*Task prompt*. Quote the listing below word for word, from the line containing "683x534 pixels." through the line containing "Looking at the screenshot, I should [148, 93].".

Element and text location data
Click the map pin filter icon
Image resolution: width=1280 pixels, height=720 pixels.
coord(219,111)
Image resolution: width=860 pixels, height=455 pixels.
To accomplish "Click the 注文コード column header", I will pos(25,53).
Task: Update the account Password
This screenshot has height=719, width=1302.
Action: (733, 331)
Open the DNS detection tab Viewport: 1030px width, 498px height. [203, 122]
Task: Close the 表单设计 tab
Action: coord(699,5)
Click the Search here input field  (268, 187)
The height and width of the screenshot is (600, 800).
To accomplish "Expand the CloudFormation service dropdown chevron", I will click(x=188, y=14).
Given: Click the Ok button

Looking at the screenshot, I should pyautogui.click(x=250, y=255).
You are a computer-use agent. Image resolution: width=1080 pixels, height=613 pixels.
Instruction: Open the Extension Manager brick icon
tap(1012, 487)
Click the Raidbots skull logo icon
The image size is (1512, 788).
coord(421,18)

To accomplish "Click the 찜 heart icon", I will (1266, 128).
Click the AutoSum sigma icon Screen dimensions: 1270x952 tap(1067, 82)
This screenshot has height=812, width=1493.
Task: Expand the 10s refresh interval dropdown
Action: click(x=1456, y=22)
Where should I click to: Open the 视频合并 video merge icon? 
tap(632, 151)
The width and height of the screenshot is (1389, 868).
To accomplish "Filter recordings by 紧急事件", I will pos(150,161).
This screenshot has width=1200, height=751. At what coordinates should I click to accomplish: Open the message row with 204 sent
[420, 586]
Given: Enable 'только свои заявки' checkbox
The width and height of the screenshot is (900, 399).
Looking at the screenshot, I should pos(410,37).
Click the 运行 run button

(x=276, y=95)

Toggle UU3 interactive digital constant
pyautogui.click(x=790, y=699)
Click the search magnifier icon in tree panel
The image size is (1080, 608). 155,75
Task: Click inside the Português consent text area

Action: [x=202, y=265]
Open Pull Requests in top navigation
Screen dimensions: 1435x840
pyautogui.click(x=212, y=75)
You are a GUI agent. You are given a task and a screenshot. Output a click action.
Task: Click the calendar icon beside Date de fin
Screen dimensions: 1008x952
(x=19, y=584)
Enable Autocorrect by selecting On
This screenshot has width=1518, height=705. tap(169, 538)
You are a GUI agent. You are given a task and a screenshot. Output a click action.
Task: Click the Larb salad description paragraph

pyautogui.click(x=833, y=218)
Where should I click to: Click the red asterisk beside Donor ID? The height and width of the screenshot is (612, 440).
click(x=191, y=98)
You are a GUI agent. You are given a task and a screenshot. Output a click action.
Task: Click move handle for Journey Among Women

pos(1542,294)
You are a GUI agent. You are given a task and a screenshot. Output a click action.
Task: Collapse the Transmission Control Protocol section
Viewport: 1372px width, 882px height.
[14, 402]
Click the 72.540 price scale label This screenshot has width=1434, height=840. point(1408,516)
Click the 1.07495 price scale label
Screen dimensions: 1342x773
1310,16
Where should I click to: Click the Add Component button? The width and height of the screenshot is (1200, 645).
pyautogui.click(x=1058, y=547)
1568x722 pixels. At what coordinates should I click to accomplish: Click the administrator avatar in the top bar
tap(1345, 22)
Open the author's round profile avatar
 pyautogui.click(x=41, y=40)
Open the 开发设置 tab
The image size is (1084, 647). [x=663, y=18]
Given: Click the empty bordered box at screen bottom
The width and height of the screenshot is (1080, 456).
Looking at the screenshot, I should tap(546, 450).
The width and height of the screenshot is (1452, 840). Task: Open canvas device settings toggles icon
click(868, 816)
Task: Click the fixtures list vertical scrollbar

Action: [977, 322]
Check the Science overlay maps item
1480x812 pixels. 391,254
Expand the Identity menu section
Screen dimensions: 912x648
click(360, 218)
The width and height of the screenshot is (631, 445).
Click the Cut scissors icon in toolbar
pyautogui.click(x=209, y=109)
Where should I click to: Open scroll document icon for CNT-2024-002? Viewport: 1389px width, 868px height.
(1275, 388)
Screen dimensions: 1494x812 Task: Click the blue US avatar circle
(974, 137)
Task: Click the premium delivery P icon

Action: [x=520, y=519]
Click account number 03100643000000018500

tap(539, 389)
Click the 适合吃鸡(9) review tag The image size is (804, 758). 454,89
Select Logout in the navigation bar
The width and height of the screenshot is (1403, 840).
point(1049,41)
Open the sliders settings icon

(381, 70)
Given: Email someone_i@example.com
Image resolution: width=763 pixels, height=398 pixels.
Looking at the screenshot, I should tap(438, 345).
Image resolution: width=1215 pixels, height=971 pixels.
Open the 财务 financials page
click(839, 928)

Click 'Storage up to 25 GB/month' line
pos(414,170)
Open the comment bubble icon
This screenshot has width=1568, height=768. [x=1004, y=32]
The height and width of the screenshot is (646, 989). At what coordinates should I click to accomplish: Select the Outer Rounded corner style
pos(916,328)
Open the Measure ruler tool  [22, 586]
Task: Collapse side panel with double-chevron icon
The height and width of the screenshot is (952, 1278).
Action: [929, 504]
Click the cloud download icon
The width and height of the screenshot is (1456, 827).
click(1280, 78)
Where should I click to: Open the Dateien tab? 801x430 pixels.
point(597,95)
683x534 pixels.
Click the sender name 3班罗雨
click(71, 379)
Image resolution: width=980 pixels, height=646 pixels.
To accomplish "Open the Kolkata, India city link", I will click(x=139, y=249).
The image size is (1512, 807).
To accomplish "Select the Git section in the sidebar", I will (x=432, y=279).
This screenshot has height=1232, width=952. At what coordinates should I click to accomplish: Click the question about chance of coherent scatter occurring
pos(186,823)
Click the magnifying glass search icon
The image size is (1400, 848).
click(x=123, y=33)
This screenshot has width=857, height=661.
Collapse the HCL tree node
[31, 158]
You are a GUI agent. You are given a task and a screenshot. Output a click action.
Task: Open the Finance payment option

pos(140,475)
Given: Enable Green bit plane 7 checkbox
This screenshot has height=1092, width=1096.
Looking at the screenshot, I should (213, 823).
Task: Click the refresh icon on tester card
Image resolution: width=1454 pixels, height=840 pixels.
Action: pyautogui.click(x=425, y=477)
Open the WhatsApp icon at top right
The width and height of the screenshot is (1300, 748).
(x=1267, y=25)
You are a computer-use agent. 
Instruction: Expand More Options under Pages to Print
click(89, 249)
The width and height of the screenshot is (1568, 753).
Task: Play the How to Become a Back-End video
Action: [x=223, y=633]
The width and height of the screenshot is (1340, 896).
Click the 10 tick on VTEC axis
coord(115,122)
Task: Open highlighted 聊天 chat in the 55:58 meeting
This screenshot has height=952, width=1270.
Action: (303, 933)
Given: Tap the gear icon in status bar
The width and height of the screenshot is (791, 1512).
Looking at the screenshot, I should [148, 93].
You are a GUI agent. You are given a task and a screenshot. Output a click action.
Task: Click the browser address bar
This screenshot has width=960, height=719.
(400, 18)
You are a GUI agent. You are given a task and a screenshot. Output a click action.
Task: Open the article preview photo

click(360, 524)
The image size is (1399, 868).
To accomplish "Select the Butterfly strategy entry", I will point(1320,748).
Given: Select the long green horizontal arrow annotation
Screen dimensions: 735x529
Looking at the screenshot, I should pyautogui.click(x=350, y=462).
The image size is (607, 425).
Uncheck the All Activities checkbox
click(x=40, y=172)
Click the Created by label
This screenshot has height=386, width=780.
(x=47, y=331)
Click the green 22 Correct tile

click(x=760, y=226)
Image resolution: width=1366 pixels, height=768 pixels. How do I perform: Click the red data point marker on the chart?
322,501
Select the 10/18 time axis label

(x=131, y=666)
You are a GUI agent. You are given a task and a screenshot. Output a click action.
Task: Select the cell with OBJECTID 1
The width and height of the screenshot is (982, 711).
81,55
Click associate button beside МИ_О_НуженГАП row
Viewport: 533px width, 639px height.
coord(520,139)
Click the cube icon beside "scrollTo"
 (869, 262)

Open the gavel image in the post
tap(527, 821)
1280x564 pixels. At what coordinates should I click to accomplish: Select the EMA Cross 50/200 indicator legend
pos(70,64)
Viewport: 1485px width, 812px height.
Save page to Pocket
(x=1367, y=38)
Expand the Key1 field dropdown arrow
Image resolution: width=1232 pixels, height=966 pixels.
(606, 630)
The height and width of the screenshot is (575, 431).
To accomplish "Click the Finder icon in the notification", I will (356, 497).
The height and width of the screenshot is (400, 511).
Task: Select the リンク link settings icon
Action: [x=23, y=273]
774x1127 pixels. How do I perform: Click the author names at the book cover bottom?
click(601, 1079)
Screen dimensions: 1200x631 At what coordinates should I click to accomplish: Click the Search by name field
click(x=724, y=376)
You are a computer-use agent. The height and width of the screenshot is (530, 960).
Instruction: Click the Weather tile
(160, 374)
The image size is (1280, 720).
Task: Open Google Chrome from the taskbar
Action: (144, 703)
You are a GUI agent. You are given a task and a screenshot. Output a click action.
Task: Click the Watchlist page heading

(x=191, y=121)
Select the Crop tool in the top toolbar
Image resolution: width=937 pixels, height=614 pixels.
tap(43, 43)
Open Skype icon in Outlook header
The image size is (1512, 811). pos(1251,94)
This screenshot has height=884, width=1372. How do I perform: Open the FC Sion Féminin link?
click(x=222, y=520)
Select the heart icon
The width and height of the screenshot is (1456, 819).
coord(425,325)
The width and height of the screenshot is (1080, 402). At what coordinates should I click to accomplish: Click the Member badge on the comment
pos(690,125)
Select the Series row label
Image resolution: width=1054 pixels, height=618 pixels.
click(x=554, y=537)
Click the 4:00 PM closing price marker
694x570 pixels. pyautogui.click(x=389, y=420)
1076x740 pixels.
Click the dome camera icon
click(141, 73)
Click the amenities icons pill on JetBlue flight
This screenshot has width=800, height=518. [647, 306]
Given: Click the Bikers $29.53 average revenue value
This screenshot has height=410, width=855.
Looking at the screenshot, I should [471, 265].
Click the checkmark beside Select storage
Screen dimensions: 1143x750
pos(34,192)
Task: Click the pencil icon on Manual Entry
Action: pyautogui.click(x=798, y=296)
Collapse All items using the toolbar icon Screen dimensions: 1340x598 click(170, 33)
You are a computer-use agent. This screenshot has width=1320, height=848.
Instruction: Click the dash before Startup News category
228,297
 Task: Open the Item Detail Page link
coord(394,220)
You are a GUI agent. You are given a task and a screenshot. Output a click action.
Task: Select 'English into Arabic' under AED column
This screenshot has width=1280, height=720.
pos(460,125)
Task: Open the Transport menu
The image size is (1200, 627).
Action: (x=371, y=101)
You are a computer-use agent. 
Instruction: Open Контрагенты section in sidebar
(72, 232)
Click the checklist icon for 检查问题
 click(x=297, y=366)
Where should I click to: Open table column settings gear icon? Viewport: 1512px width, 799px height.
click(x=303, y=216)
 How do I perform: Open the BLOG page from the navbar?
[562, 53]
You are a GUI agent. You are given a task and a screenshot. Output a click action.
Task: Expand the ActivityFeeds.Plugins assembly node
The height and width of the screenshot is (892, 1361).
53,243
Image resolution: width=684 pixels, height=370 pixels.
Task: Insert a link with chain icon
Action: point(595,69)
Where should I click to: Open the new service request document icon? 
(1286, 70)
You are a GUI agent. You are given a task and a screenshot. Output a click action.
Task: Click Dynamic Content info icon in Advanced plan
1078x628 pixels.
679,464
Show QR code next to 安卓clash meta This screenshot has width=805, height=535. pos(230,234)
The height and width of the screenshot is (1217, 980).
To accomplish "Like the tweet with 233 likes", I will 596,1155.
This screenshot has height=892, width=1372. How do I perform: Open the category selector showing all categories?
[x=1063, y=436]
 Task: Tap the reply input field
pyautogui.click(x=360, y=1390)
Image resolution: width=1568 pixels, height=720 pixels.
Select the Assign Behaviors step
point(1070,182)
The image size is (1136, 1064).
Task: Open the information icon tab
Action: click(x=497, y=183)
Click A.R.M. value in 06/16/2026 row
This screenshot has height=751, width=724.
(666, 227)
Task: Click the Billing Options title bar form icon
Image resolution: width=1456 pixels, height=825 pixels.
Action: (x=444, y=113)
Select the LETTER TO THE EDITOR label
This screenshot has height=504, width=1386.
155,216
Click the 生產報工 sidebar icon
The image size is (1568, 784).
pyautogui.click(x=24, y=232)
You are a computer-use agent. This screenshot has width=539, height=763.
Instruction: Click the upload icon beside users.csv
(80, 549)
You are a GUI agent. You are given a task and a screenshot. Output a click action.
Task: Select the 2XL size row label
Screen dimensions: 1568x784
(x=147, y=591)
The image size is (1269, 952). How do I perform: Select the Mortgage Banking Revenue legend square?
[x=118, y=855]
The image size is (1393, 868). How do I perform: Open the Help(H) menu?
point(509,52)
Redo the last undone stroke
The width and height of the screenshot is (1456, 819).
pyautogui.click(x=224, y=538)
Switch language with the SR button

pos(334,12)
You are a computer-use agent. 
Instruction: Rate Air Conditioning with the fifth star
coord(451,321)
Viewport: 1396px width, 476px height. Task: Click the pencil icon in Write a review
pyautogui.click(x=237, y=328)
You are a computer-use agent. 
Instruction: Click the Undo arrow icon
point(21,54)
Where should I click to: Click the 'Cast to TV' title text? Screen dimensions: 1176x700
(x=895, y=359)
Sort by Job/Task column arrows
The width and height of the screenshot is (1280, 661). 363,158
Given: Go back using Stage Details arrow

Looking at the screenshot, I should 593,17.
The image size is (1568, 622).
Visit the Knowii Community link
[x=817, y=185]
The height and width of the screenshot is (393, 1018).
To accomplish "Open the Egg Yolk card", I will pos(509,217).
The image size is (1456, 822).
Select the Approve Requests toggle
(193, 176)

*Correct response*.
683x534 pixels.
Click the sender name 3班罗雨
click(71, 379)
Image resolution: width=980 pixels, height=646 pixels.
To accomplish "Open the Kolkata, India city link", I will click(x=139, y=249).
The image size is (1512, 807).
To accomplish "Select the Git section in the sidebar", I will (x=432, y=279).
This screenshot has height=1232, width=952. At what coordinates should I click to accomplish: Click the question about chance of coherent scatter occurring
pos(186,823)
Click the magnifying glass search icon
The image size is (1400, 848).
click(x=123, y=33)
This screenshot has width=857, height=661.
Collapse the HCL tree node
[31, 158]
You are a GUI agent. You are given a task and a screenshot. Output a click action.
Task: Open the Finance payment option

pos(140,475)
Given: Enable Green bit plane 7 checkbox
This screenshot has height=1092, width=1096.
Looking at the screenshot, I should (213, 823).
Task: Click the refresh icon on tester card
Image resolution: width=1454 pixels, height=840 pixels.
Action: pyautogui.click(x=425, y=477)
Open the WhatsApp icon at top right
The width and height of the screenshot is (1300, 748).
(x=1267, y=25)
You are a computer-use agent. 
Instruction: Expand More Options under Pages to Print
click(89, 249)
The width and height of the screenshot is (1568, 753).
Task: Play the How to Become a Back-End video
Action: [x=223, y=633]
The width and height of the screenshot is (1340, 896).
Click the 10 tick on VTEC axis
coord(115,122)
Task: Open highlighted 聊天 chat in the 55:58 meeting
This screenshot has height=952, width=1270.
Action: (303, 933)
Given: Tap the gear icon in status bar
The width and height of the screenshot is (791, 1512).
Looking at the screenshot, I should [148, 93].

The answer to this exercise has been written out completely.